Answering in any language is cool, but maybe someone with better google-fu can end this quickly. :)

Is what I'm looking for as impossible as trying to measure the British coastline?

A: 

If you're looking for an exhaustive solution, you'll probably need a symbolic math package of some kind. Reasons:

- If you're indeed looking for solutions to indefinite integrals (ones with no bounds at all, not just finite ones) then I don't know any other way except doing the digital equivalent of a lookup table or a symbolic algorithm (like knowing the integral of x^n dx is x^(n+1) / (n+1), plus an arbitrary expression that doesn't depend on x).

  • You can get somewhere with numeric integration on definite integrals. If one or both of the limits is +/- infinity, then you can probably approximate this with finite numbers that are "infinite enough," but then again, that gets you only so far as well, because what about things like the integral of 1/x from 1 to infinity? The answer is infinity, but it diverges as ln(x). There is no value that's "infinite enough" to give you the answer. Which leads back to a symbolic solution.
John at CashCommons
Why the downvote?
John at CashCommons
I was trying to explain when the Stackoverflow software said the answer had been deleted. Strange. The first bullet does not address the question. He said the integrand is analytically intractible. The suggestion in the second bullet is simply not a good one. See my answer and the one by Andrew Jaffe.
Jive Dadson
I guess I read the question differently. If the OP has one particular integral to calculate, then sure, put it into a form that can be done my numerical techniques. I saw the "exhaustive" tag and took that to mean that this was a more general problem than just plugging through one expression. The variable substitution is tailored to a particular problem. If the problem is a general one, then you're back at square one.
John at CashCommons
A: 

Use a change of variable. For example, x -> 1/x and note that the integral from a to b of f(x) dx is equal to the integral from 1/b to 1/a of (1/x^2)f(1/x) dx. Another handy one is the change of variable x -> -log(x), where the integral from a to infinity of f(x) dx is equal to the integral from 0 to e^(-a) of f(-log(x))/x dx.

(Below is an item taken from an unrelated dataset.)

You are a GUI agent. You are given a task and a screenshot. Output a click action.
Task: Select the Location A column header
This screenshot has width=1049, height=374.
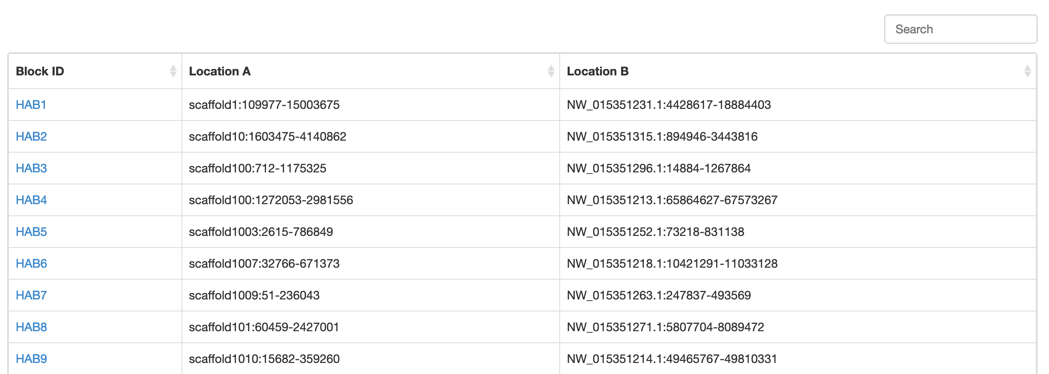[x=371, y=71]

Various open source packages contain routines to do this sort of thing. Someone else will have to recommend one, because I wrote my own when open source for math functions was non-existent.

The Numerical Recipes in C book is available online http://www.nrbook.com/a/bookcpdf.php You may be able to cobble something together from that. The chapter you are interested in is number 4. Be aware that array indexes are based off 1 rather than 0. Some of the algorithms could stand improvement, but I'll not go into that here.

Jive Dadson
+1  A: 

There are several ways to proceed, most of which involve trying to understand the behavior of your integrand. Often, there is a transformation x -> z(x) with a finite z(infinity) so you can transform your unbounded integral to a bounded one.

Also, it is often the case that you can analyze the "asymptotic" behaviour of the integrand as x goes to + and - infinity, so you can at least approximately work out the contributions from x>x+ and x< x- and then just do the definite integral between x- and x+.

There are plenty of good books on numerical integration. One that's used a lot in the physical sciences is Numerical Recipes. (Although you should rarely use the code directly!)

Andrew Jaffe
The polynomial interpolation that NRC uses for integration is not the best. In my ancient notes I find, "Substitute polint( for // polint(" Those indices are probably translated (by me) to base-0. NRC was transliterated from FORTRAN, and uses a trick to index arrays from 1.
Jive Dadson
I just poked into it a little more. The change I noted above is not the only one that's needed to clean up the NRC routines and make them converge faster. I have code to do the job. I've been thinking about contributing some of my stuff to the public domain, but you know how that goes. Something else is always more pressing.